#### Action item:
Print, word for word, every line from the beginning of the listing up to and including the line with "This screenshot has height=1280, width=591.". Pictures are to be excluded.

#### Excerpted data:
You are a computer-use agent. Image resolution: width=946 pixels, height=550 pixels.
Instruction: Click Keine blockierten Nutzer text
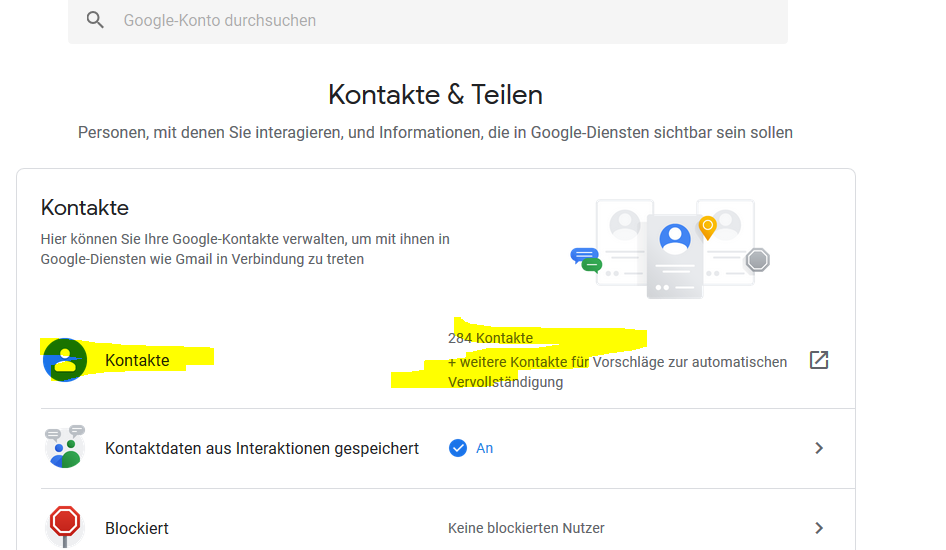[526, 528]
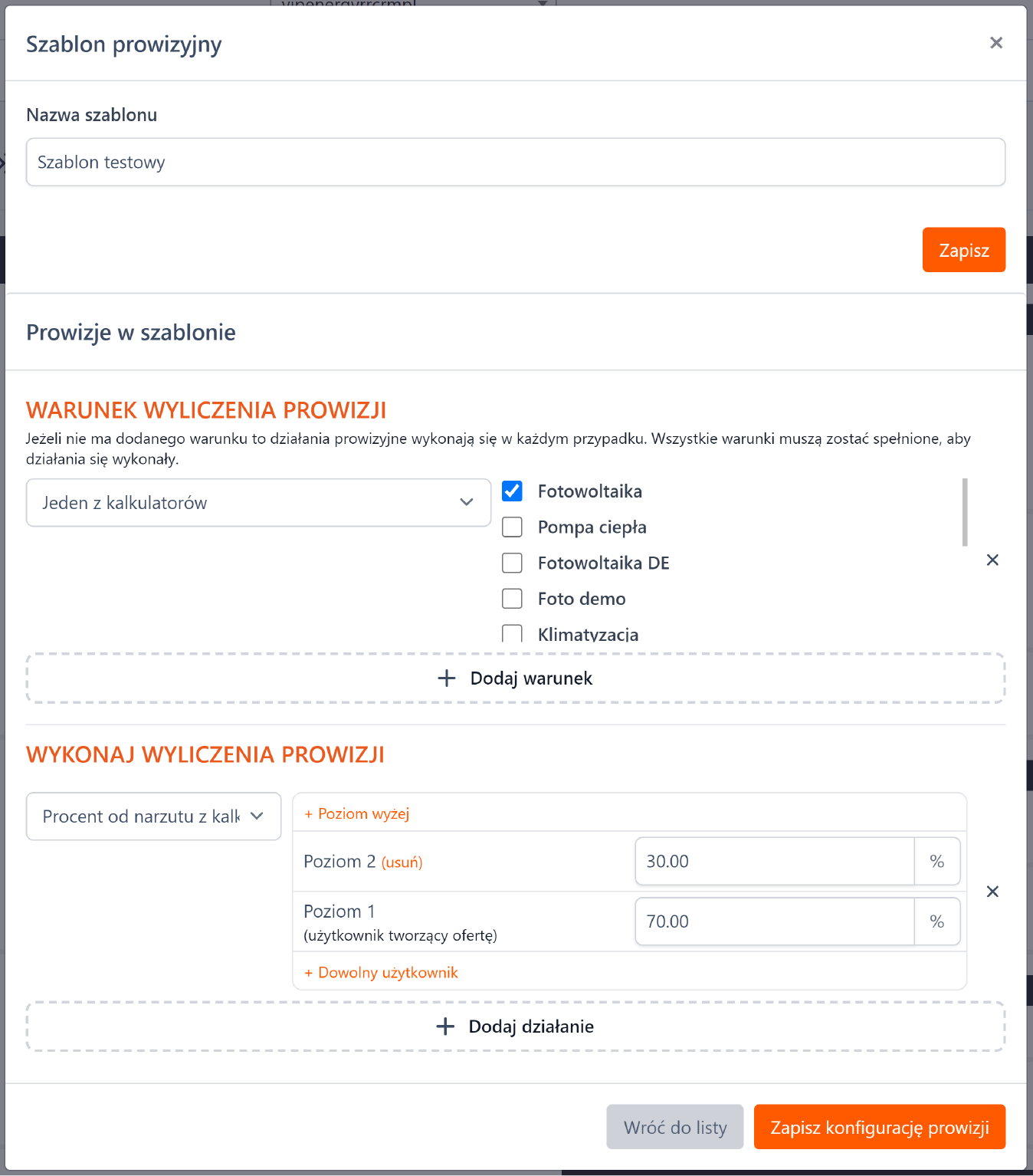The width and height of the screenshot is (1033, 1176).
Task: Click the Poziom 2 percentage field
Action: tap(774, 862)
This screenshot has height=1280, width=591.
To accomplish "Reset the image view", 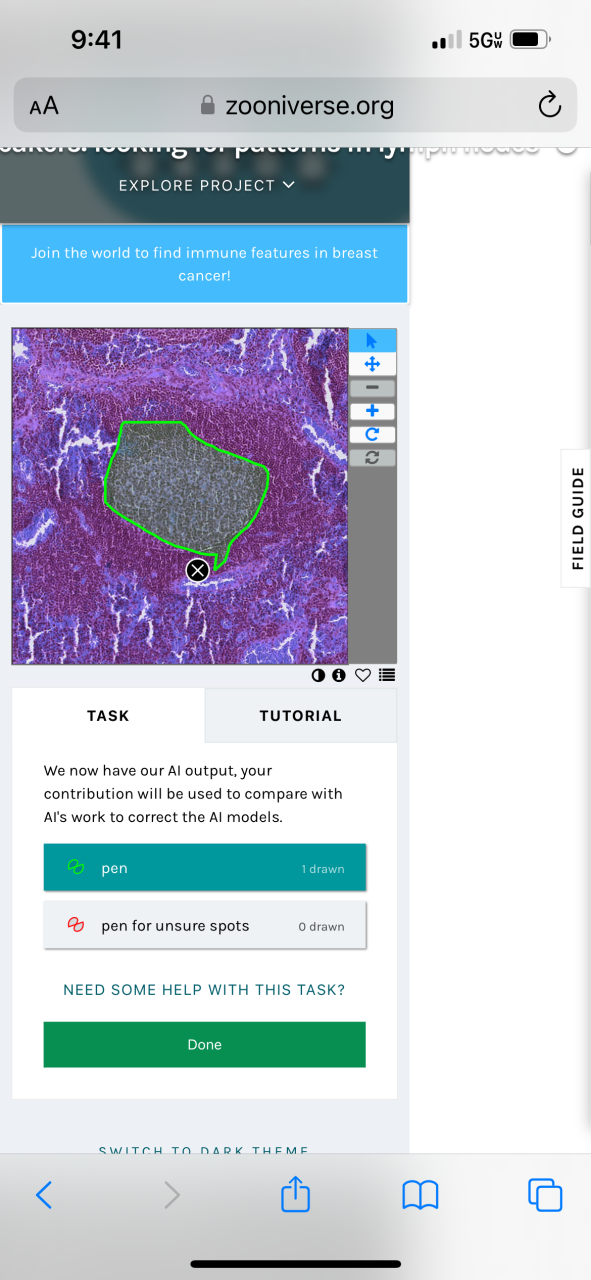I will click(x=372, y=457).
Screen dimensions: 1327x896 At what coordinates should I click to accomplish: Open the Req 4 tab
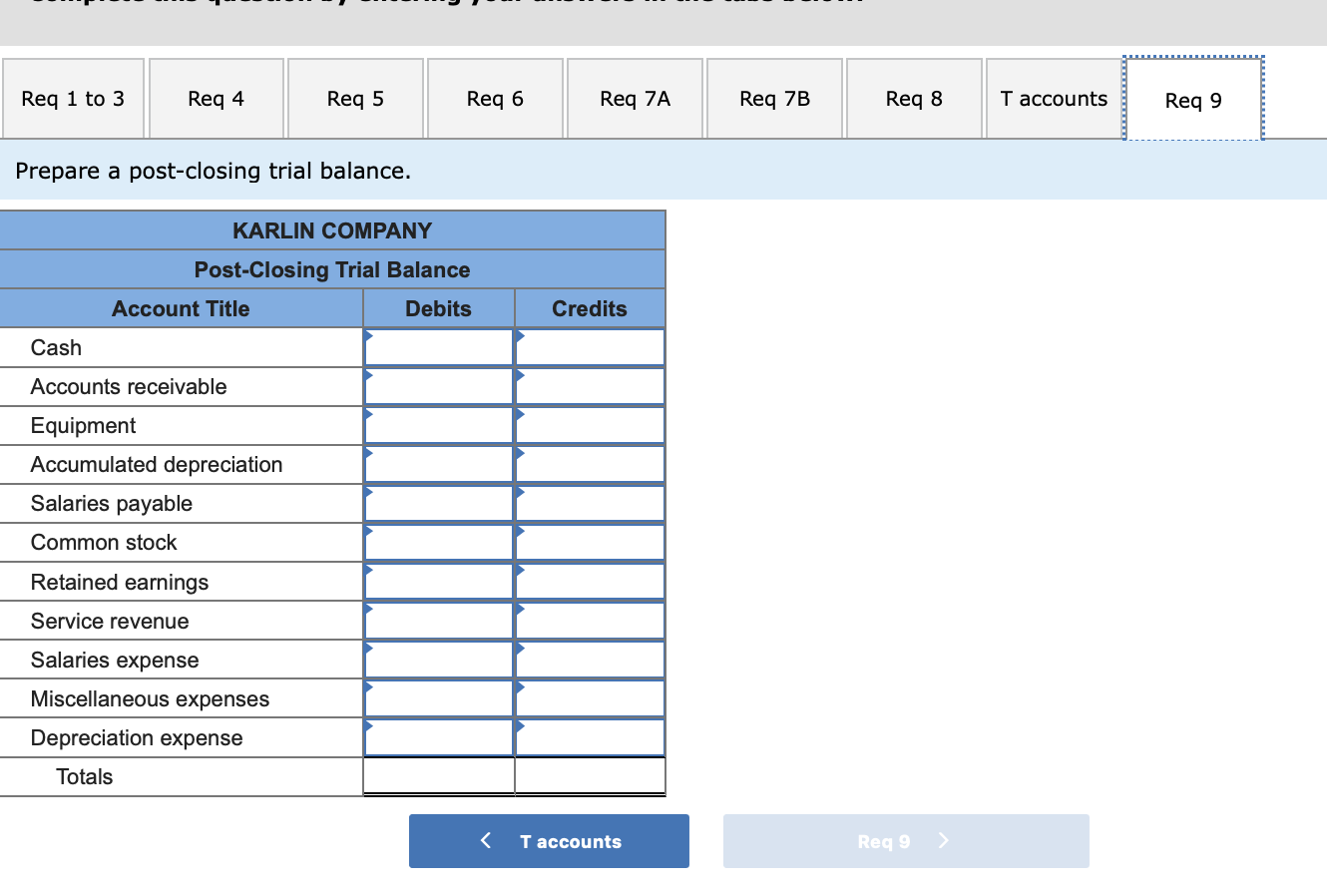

#### Output of the task:
You are a computer-use agent. Image resolution: width=946 pixels, height=550 pixels.
Instruction: Click Keine blockierten Nutzer text
[526, 528]
The width and height of the screenshot is (1033, 1176).
Task: Click the Poziom 2 percentage field
Action: tap(774, 862)
This screenshot has height=1280, width=591.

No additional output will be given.